So tax cuts do boost the economy. Glad you libs are finally on board with that.

Seems so.

He added that Donald Trump’s failure so far to push through his promised package of tax cuts had dampened US growth prospects.

“From a global growth perspective, the most important downgrade is the United States,” he said. “Over the next two years, US growth should remain above its longer-run potential growth rate. But we have reduced our forecasts for both 2017 and 2018 to 2.1% because near-term US fiscal policy looks less likely to be expansionary than we believed in April.”

Three months ago, the IMF said it expected growth in the world’s biggest economy to be 2.3% this year and 2.5% next.
 
Seems so.

I predicted this last year when the markets were spiking. I said that a lot of it was dependent on
Trumps tax plan getting pushed through. If it wasn't going to get done you would see the market react accordingly.
 
Not a surprise. The isolationism and nationalism in economics will damage the US economy.
 
Not a surprise. The isolationism and nationalism in economics will damage the US economy.

What's not a surprise is that you didn't bother to read the article.
 
So tax cuts do boost the economy. Glad you libs are finally on board with that.

Read the article. This is an operative quote:
“From a global growth perspective, the most important downgrade is the United States,” he said. “Over the next two years, US growth should remain above its longer-run potential growth rate. But we have reduced our forecasts for both 2017 and 2018 to 2.1% because near-term US fiscal policy looks less likely to be expansionary than we believed in April.”
That's silent on tax-cuts but bearish on spending in general. Trump's initial spending plan (one can hardly call it a budget) called for massive spending cuts, with the exception of military.
 
I predicted this last year when the markets were spiking. I said that a lot of it was dependent on
Trumps tax plan getting pushed through. If it wasn't going to get done you would see the market react accordingly.
The idea that tax-cuts boosts economies is a myth. We can use the example of Bush on the federal level and Kansas on the state level to display that. Both cut taxes drastically and both had lackluster growth and job creation.

Task details: Copy out the forum thread on the IMF growth forecast word for word, from the first line to the last. The material that comes next is from a separate, unrelated source.

Given data:

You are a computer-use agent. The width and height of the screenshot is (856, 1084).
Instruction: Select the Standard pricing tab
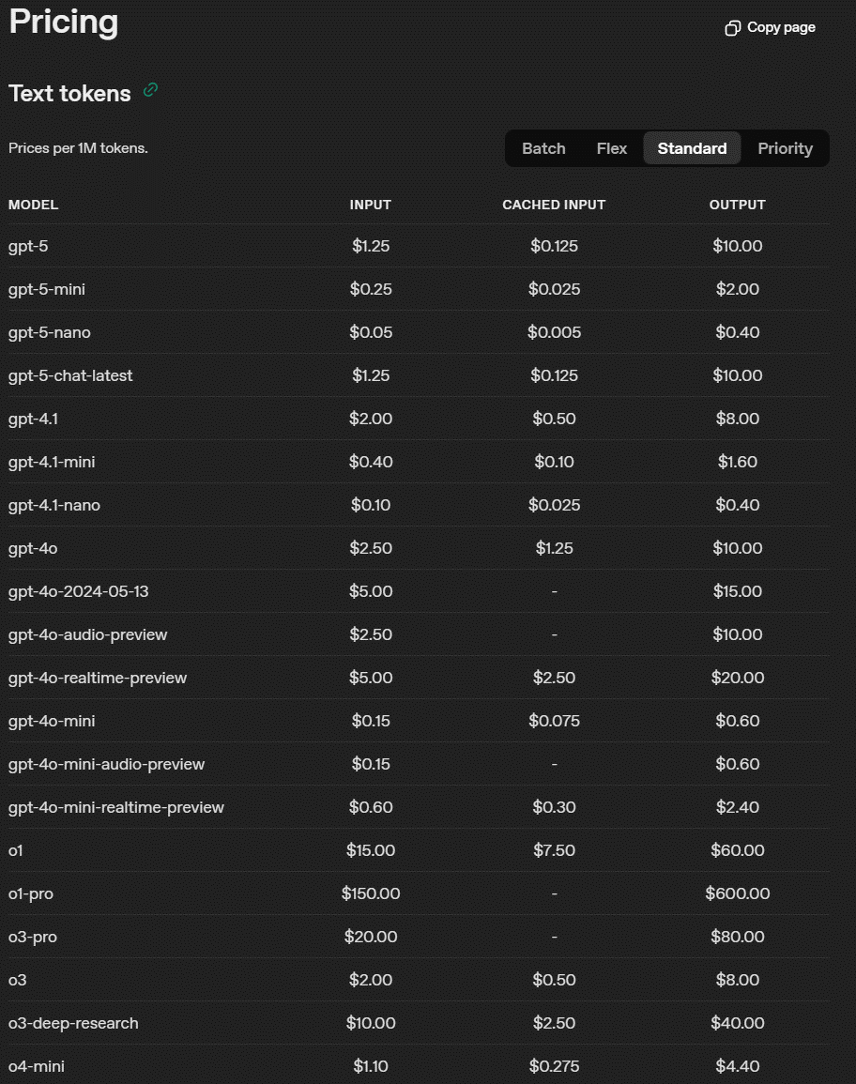coord(692,148)
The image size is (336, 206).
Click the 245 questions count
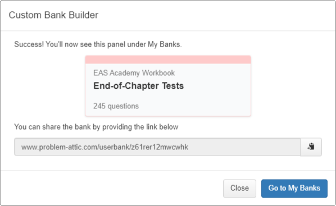pyautogui.click(x=116, y=106)
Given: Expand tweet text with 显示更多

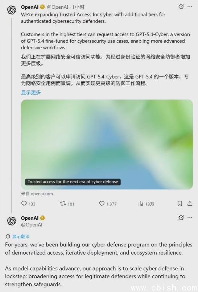Looking at the screenshot, I should (x=31, y=92).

Task response:
So tax cuts do boost the economy. Glad you libs are finally on board with that.

Seems so.

He added that Donald Trump’s failure so far to push through his promised package of tax cuts had dampened US growth prospects.

“From a global growth perspective, the most important downgrade is the United States,” he said. “Over the next two years, US growth should remain above its longer-run potential growth rate. But we have reduced our forecasts for both 2017 and 2018 to 2.1% because near-term US fiscal policy looks less likely to be expansionary than we believed in April.”

Three months ago, the IMF said it expected growth in the world’s biggest economy to be 2.3% this year and 2.5% next.
 
Seems so.

I predicted this last year when the markets were spiking. I said that a lot of it was dependent on
Trumps tax plan getting pushed through. If it wasn't going to get done you would see the market react accordingly.
 
Not a surprise. The isolationism and nationalism in economics will damage the US economy.
 
Not a surprise. The isolationism and nationalism in economics will damage the US economy.

What's not a surprise is that you didn't bother to read the article.
 
So tax cuts do boost the economy. Glad you libs are finally on board with that.

Read the article. This is an operative quote:
“From a global growth perspective, the most important downgrade is the United States,” he said. “Over the next two years, US growth should remain above its longer-run potential growth rate. But we have reduced our forecasts for both 2017 and 2018 to 2.1% because near-term US fiscal policy looks less likely to be expansionary than we believed in April.”
That's silent on tax-cuts but bearish on spending in general. Trump's initial spending plan (one can hardly call it a budget) called for massive spending cuts, with the exception of military.
 
I predicted this last year when the markets were spiking. I said that a lot of it was dependent on
Trumps tax plan getting pushed through. If it wasn't going to get done you would see the market react accordingly.
The idea that tax-cuts boosts economies is a myth. We can use the example of Bush on the federal level and Kansas on the state level to display that. Both cut taxes drastically and both had lackluster growth and job creation.